CONSIGNES
a) Modifiez le passage de l'extrait qui va de « Par ailleurs, Pascal » jusqu'à « Paris 2024 ! » en le réécrivant avec « confiant » à la place de « optimiste ».
b) D'après l'extrait, où se dérouleront les épreuves de golf des Jeux olympiques de Paris 2024 ?

───── EXTRAIT

Interview. Déçu et frustré, le Président de la Fédération Française de Golf (FF Golf), Pascal Grizot, affirme ne rien attendre de particulier des Jeux olympiques de Paris 2024. Les épreuves se dérouleront sur le parcours du Golf National, à Saint-Quentin-en-Yvelines (Yvelines), où se conclut le Cazoo Open de France ce dimanche 24 septembre 2023. Le patron du golf français estime que sa discipline n’a pas été bien traitée par le Comité d’organisation : il attendait notamment une jauge de spectateurs beaucoup plus importante.
Par ailleurs, Pascal Grizot indique qu’un nouveau partenaire-titre de l’Open est en passe d’être signé. Il viendrait prendre la suite de Cazoo, qui, en difficulté, ne renouvelle pas son contrat. Le Président de la FF Golf est aussi optimiste pour l’avenir avec des jeunes qui pourraient bientôt percer au niveau international. Enfin, il croit beaucoup en Céline Boutier, actuelle numéro 5 mondiale pour une chance de… médaille olympique à Paris 2024 !
Comment se déroule l’organisation de l’Open de France 2023 ?
Pascal Grizot : « Nous sommes contents, d’autant plus parce que nous sommes passés par des périodes difficiles, avec des partenaires qui avaient quitté l’Open de France. Grâce au dynamisme de l’European Tour nous avons aujourd’hui un tournoi qui se situe dans les meilleurs du circuit européen. En étant aux alentours des 3 millions de dollars [NDR : 3,250 millions de dollars US de primes], nous sommes dans la moyenne des bons tournois du DP World. Tour ».

──────────
───── DONNÉES AFFICHÉES

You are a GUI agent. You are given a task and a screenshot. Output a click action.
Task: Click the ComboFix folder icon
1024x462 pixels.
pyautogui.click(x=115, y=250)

──────────

RÉPONSES DANS L'ORDRE
a)
Par ailleurs, Pascal Grizot indique qu’un nouveau partenaire-titre de l’Open est en passe d’être signé. Il viendrait prendre la suite de Cazoo, qui, en difficulté, ne renouvelle pas son contrat. Le Président de la FF Golf est aussi confiant pour l’avenir avec des jeunes qui pourraient bientôt percer au niveau international. Enfin, il croit beaucoup en Céline Boutier, actuelle numéro 5 mondiale pour une chance de… médaille olympique à Paris 2024 !

b) Sur le parcours du Golf National, à Saint-Quentin-en-Yvelines (Yvelines).